Il calciatore si è raccontato al quotidiano nazionale ripercorrendo la sua carriera e parlando delle difficoltà che ha incontrato all'Inter ma anche dei cambiamenti con de Boer.
Queste le sue parole:
LOTTARE - Posso solo dire che era molto tempo che non ci mettevo così tanto impegno. Credo che nella vita delle persone ci siano momenti in cui ti va tutto benissimo e si arriva all’apice. Poi arrivano le difficoltà. E lì ci sono due strade. Puoi smettere di lottare e migliorare. Oppure fai qualcosa per andare più in là. Arrivi a un punto in cui sopporti tante cose non positive. Se uso questo termine è perché a me è capitato, e ho deciso di abolire la parola “negativo”. Al massimo ci sono le cose non positive. E mi sono alzato da solo l’asticella verso cose migliori.

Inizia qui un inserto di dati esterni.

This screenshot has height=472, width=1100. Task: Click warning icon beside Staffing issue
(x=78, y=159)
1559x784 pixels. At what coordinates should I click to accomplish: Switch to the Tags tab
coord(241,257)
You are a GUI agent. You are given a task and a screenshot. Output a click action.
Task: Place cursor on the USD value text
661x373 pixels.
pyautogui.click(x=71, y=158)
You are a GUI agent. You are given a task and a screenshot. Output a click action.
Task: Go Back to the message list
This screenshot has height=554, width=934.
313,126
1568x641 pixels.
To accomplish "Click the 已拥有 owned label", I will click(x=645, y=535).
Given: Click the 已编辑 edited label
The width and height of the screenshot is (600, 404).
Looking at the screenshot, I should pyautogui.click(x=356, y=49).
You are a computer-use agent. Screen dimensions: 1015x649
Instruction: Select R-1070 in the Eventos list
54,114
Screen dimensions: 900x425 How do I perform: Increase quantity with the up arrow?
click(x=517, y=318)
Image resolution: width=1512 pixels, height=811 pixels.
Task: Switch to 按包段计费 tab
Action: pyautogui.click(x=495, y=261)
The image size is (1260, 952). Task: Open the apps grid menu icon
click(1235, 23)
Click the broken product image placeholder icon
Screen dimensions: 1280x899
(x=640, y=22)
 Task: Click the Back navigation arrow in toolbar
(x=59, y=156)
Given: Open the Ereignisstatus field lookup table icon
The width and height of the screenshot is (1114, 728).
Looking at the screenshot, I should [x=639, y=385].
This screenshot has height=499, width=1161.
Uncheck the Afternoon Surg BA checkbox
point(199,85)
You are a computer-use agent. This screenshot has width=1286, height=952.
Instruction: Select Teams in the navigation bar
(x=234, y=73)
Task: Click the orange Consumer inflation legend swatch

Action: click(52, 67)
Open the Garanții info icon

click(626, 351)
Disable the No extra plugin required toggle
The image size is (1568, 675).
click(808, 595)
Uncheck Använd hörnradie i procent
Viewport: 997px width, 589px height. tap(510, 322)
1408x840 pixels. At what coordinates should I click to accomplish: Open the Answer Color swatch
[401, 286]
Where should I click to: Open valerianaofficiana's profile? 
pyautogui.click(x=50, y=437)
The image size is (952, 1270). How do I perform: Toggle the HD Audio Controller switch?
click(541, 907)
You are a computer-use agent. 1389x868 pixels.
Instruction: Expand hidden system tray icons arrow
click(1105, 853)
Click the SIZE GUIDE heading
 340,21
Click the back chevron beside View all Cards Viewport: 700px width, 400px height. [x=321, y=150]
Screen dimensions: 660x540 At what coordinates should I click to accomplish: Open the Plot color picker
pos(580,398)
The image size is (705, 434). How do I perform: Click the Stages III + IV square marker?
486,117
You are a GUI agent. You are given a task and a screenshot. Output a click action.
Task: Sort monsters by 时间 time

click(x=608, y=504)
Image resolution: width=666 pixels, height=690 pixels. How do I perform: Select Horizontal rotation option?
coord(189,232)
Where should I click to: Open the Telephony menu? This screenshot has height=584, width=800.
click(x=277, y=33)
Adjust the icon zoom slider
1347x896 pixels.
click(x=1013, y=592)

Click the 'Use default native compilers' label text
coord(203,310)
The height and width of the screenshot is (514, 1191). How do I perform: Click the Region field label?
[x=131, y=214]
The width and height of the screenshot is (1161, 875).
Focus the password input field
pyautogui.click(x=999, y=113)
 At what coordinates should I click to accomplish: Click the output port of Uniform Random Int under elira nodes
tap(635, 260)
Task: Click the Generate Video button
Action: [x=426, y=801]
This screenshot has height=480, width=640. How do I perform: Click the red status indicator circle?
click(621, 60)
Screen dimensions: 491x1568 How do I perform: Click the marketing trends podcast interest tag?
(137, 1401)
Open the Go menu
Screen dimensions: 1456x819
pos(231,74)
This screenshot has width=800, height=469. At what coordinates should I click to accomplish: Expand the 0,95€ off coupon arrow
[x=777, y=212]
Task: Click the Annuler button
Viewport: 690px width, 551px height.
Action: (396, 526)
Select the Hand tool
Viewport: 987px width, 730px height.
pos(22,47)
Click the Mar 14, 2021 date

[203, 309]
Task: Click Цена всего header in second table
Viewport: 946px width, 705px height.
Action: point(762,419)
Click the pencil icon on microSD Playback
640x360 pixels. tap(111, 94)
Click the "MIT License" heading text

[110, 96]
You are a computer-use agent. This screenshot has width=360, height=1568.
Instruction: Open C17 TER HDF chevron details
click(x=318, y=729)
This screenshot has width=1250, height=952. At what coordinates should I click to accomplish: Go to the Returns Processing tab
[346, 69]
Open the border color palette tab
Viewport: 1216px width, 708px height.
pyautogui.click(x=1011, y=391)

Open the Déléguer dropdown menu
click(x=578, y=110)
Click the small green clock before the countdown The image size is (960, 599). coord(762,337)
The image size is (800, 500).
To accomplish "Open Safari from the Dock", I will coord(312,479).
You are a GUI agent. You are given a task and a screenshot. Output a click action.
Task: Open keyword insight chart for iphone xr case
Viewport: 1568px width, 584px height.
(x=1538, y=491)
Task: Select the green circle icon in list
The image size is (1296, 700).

SUPPORTO PSICOLOGICO E COLPE - Sento un pregiudizio su di me. Sembra che all’Inter non abbia vinto solo io. Ma il periodo negativo non è stato tutto e solo mio. È stato dell’Inter. In sei anni avrò visto passare un centinaio di giocatori. Oltre a tre presidenti e proprietari. Ma tutto questo cambierà. Da tre mesi vado in un centro in cui mi seguono dal punto di vista fisico e psicologico. È lì che tiro di boxe, per esempio. E poi c’è una persona con cui parlo. Non è uno psicologo. È laureato in Fisioterapia ma è anche esperto di mental training. Parlare con lui mi è servito a capire che quasi niente nella vita è irrimediabile. E anche quello che lo è non è detto che sia un male. Puoi subire critiche, insulti, denigrazioni. Ma se lavori tantissimo, ti impegni, vesti una maglia che milioni di persone vorrebbero vestire (e sei pagato tanto per farlo), la tua famiglia sta bene: ecco, se hai consapevolezza piena di tutto questo, è meno difficile volgere in positivo le cose che non vanno. Come mai? Non c’è una ragione precisa. Una persona fa delle cose quando è pronta a farle. Io, per esempio, con tutto quello che mi è successo in carriera, ora so come fare a dare una mano, so che posso aiutare. Per esempio a Kondogbia, che è molto introverso. Non esprime le sue emozioni, non parla molto. L’ho incoraggiato molto dopo la sostituzione nel primo tempo contro il Bologna.
FASCIA DA CAPITANO - Non c’è stato un motivo, sono tante cose, ma non mi va di dirle adesso. Forse a fine carriera. Ecco, aggiungiamo all’elenco che da capitano dell’Inter ho smesso di esserlo. Colpa di Mancini? No, con lui non ho mai litigato. Con me si è comportato bene, abbiamo sempre parlato molto, mi ha dato il via libera per andare alla Sampdoria quando volevo giocare ma è stato felice che tornassi all’Inter.
MANCINI VIA - In ritiro si intuiva che si era rotto qualcosa.
CAMBIAMENTI E DE BOER - Ha introdotto regole ferree. Come per esempio pranzare qui, tutti insieme, prima delle partite. O far colazione se c’è l’allenamento al mattino. E poi tornare qui a dormire dopo la partita. Sembrano cose piccole, ma fanno moltissima differenza. Possesso palla, tanti cross, squadra più lunga? È un modo di stare in campo che viene automatico, perché vogliamo aggredire dall’inizio. Maggiore intensità negli allenamenti? Più che l’intensità degli allenamenti o anche in partita, con questo modo di giocare è più importante la tecnica. Lo vediamo negli esercizi di base che De Boer ci fa fare in allenamento.
NERAZZURRI - I giocatori che mi hanno impressionato di più qui sono quelli del Triplete, con cui ho giocato nei primi sei mesi del 2011 erano – tutti – di un’altra categoria psicologica e tecnica. A parte loro, direi Coutinho e Kovacic. Domanda automatica... Anche la risposta: diciamo che in Italia non sappiamo tanto aspettare i giovani, ecco.